Fixing Release 003

mzattera · mzattera · commit 6edc4fb5339e · 2021-09-09T15:03:07.000+02:00
diff --git a/README.md b/README.md
@@ -145,9 +145,9 @@ The class can build a BoW where dimensions can be (see `BagOfWordsMode`):
 Notice this class is `Clusterable`, thus can be used with the Apache clustering API where subclasses of `Clusterer<T extends Clusterable>`
 are used to cluster set of `Clusterable` instances.
 
-#### K-Means Clustering
+#### K-Means Clustering - `io.github.mattera.v4j.util.clustering`
 
-Below an example of how BoW insances can be clustered:
+Below an example of how BoW instances can be clustered:
 
 ```Java
 // Distance measure for clustering
@@ -191,10 +191,6 @@ clusters.get(i).getPoints();
 ...
 ```
 
-#### K-Means Clustering
-
-TODO
-
 
 ### Useful Stuff - `io.github.mattera.v4j.util`
 
diff --git a/docs/003/index.md b/docs/003/index.md
@@ -232,7 +232,7 @@ Courier's languages reflect language differences in the underlying "clear" text.

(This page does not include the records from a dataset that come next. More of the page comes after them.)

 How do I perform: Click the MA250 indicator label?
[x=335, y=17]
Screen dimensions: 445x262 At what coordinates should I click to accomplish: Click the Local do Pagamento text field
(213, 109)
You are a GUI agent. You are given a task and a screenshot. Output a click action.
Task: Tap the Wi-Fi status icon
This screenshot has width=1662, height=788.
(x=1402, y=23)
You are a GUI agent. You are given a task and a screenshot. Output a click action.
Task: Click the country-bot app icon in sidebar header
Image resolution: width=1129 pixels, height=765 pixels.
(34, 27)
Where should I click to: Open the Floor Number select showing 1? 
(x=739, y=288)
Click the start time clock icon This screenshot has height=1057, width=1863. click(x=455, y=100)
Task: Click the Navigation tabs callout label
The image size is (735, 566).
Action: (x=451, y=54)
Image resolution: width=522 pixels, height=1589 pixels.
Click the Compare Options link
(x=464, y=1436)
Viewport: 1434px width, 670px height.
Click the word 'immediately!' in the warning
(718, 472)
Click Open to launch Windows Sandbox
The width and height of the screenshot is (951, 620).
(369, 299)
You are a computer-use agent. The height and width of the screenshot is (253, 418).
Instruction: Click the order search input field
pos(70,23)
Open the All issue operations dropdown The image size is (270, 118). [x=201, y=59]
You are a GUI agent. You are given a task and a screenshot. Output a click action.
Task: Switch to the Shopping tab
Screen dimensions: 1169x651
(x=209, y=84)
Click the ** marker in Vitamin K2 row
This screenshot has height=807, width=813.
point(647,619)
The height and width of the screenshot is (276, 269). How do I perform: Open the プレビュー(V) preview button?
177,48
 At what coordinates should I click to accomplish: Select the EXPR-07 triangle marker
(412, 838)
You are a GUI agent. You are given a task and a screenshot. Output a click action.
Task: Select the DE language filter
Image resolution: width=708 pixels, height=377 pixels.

 these differences should be kept in mind when performing statistical analysis of the text or when trying it decipherment.
 
   For this reason v4j library provides means to classify pages accordingly to above considerations, the resulting clusters are shown below
-  (also refer to[`PageHeader`]() class.
+  (also refer to[`PageHeader`](https://github.com/mzattera/v4j/blob/v.3.0.0/eclipse/io.github.mattera.v4j/src/main/java/io/github/mattera/v4j/text/ivtff/PageHeader.java) class.
  
   ![Cluster size in words](images/Clusters.PNG)
 
@@ -243,17 +243,19 @@ these differences should be kept in mind when performing statistical analysis of
 
 <a id="Note1">**{1}**</a> See [v4j README](https://github.com/mzattera/v4j#alphabet).
 
-<a id="Note2">**{2}**</a> The class [`OutlierDetection`]() is used to calculate average distance of each page from other
-pages in the text. The output of the class (`PageEmbeddingDistance.xlsx`) can be found in the [analysis folder]().
+<a id="Note2">**{2}**</a> The class
+[`OutlierDetection`](https://github.com/mzattera/v4j/blob/v.3.0.0/eclipse/io.github.mzattera.v4j-apps/src/main/java/io/github/mzattera/v4j/applications/clustering/OutlierDetection.java)
+is used to calculate average distance of each page from other pages in the text. The output of the class (`PageEmbeddingDistance.xlsx`) can be found in the
+[analysis folder](https://github.com/mzattera/v4j/tree/master/resources/analysis).
 
 <a id="Note3">**{3}**</a> The class [`BuildBoW`]() can be used to generate data suitable for visualization that can
 be uploaded to the TensorFlow projector. The output of this class, in the form of a "vector" and "metadata" .TSV files,
-can be found in [this folder]() both for single pages or entire parchments.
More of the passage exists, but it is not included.